=== Begin Enclosure ===

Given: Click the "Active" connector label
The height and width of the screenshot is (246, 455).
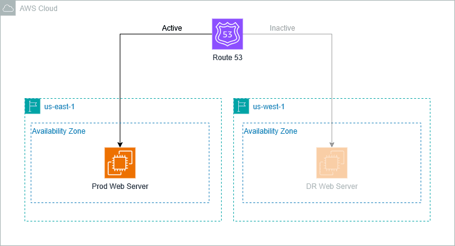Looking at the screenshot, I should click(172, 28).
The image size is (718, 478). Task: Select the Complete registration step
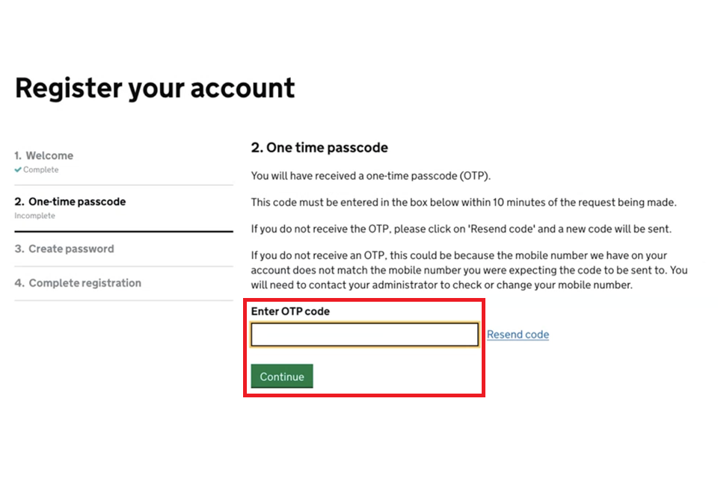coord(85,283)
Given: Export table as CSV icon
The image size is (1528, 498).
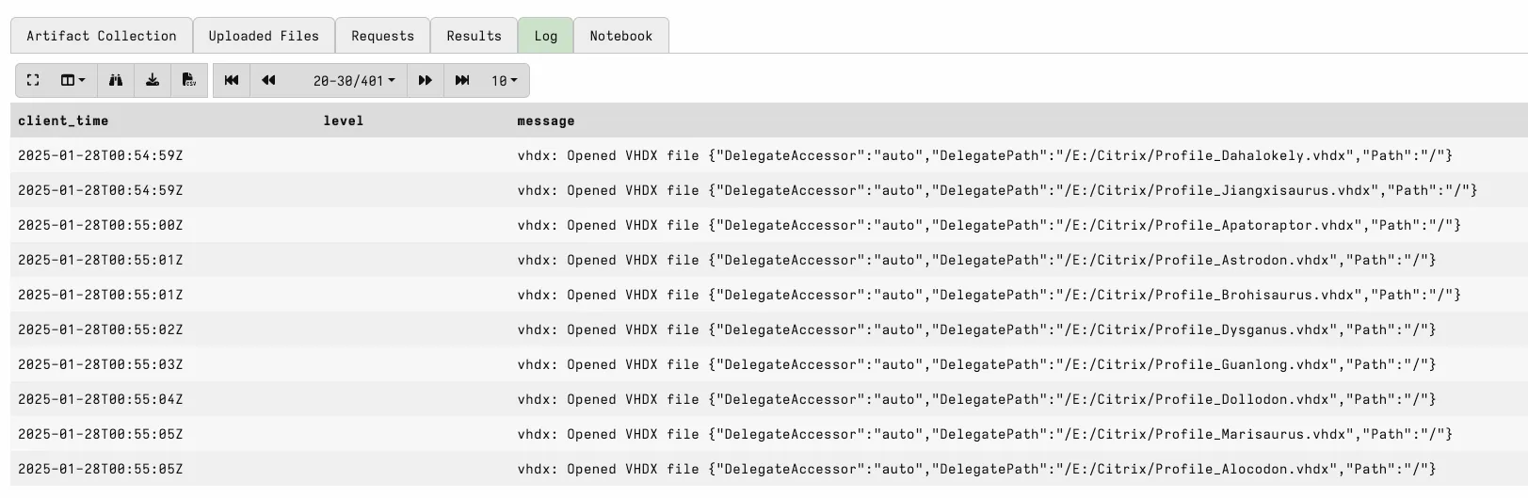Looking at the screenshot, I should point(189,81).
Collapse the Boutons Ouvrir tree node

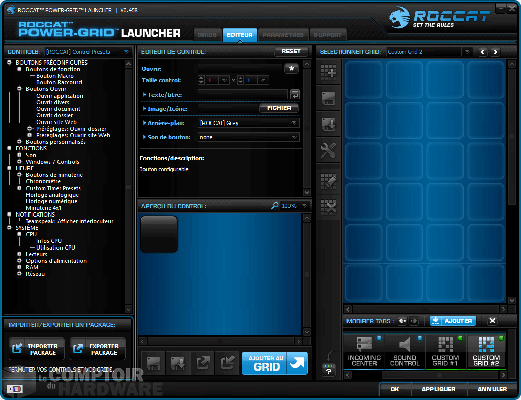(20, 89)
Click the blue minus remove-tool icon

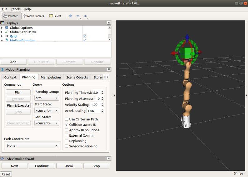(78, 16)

=== End Enclosure ===

> _EXERCISE_: Your copy should hold only the lines from the one containing "Given: Export table as CSV icon" through the last line of the listing, both included, retyped exactly and free of pictures.

> _RESPONSE TO THE TASK_:
Given: Export table as CSV icon
The image size is (1528, 498).
Looking at the screenshot, I should point(189,81).
Collapse the Boutons Ouvrir tree node

(20, 89)
Click the blue minus remove-tool icon

(78, 16)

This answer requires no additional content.